You can isolate a device from the network until you patch its vulnerable CVEs.

To isolate devices:

  1. Go to Asset Management > Posture Management.

  2. To isolate specific devices:

    1. From the View list, select Devices.

    2. Select the devices and click Push Operation > Isolate Device.

  3. To isolate all the devices affected by the CVE:

    1. From the View list, select Vulnerabilities.

    2. Click the vulnerability.

    3. Select the devices and click Push Operation > Isolate Device.

    Harmony Endpoint initiates the Isolate Device push operation. For more information, see Push Operations.

Applying the Patch for CVEs

Notes:

  • Make sure that the Enable patch updates & reboot enforcement checkbox is selected for the policy. Otherwise, the patch is not applied to the endpoint.
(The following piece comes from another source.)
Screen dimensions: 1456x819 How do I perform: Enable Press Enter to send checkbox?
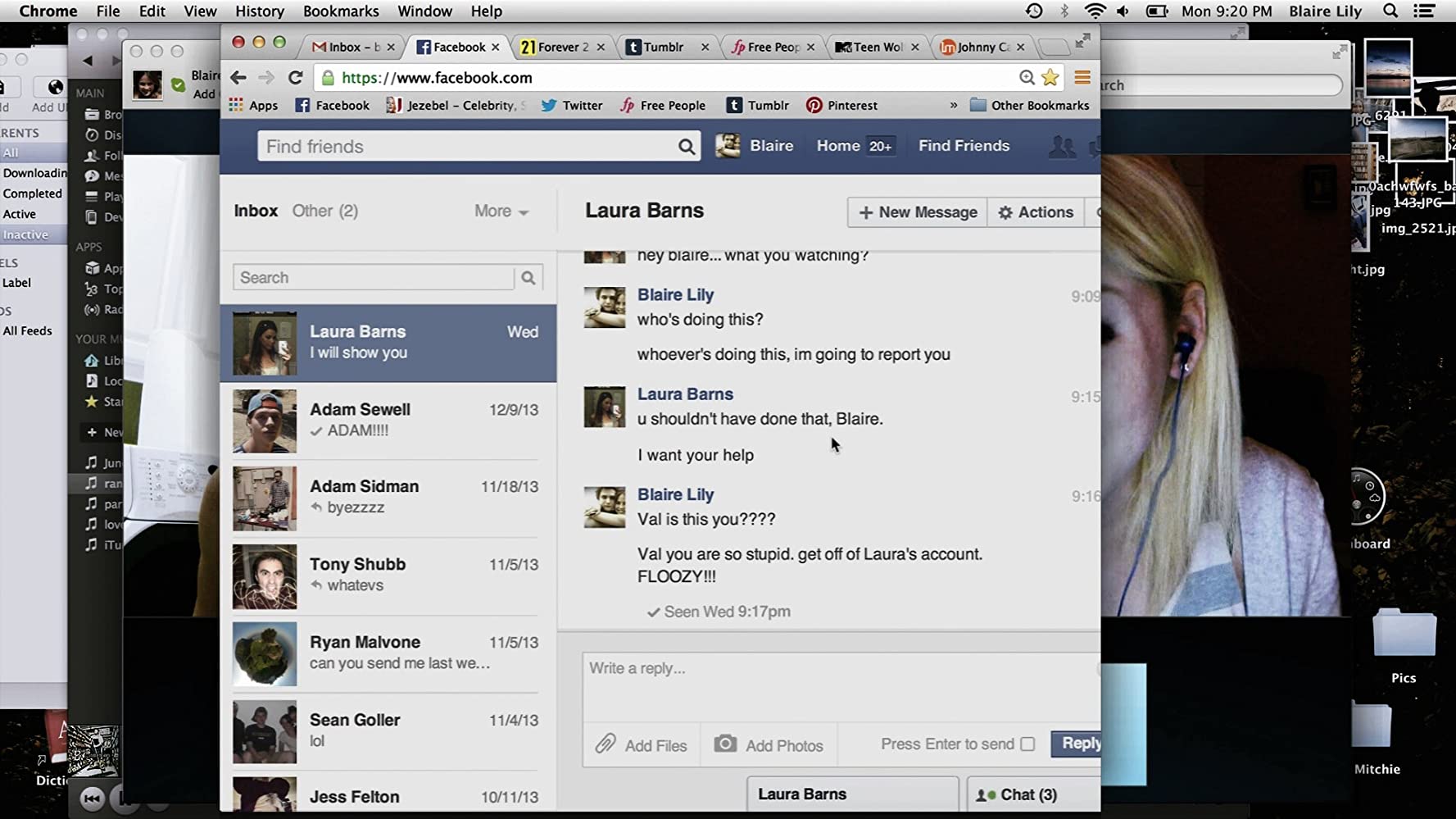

For more information, see Configuring Posture Assessment Settings.

  • A single patch can fix multiple CVEs.

To apply a patch for CVE:

  1. Go to Asset Management > Posture Management.

  2. To apply patches for specific vulnerabilities:

    1. From the View list, select Vulnerabilities.

    2. Select the CVEs and click .

      The Patch Details window appears.

    3. Click Update Patch.

  3. To apply the patches for specific device:

    1. From the View list, select Devices.

    2. Select and click the specific Device Name.

      The Device Details window appears.

    3. Select the CVEs and click .

      The Patch Details window appears.

    4. Click Update Patch.

Verifying the Applied Patch

  1. Scan the device to verify that all CVEs are patched.

  2. If all the CVEs are patched and if the device is isolated (To verify, go to Asset Management > Organization > Computers, from the View list, select Host Isolation, and then view the Isolation Status column) from the network, then add the device back to network. To add:

    1. Go to Asset Management > Posture Management.

    2. From the View list, select Devices.

    3. Select the devices and click Push Operations > Release Device.

  3. If required, reboot the device. To reboot:

    1. Go to Asset Management > Posture Management.

    2. From the View list, select Devices.

    3. Select the devices and click Push Operations > Reboot Device.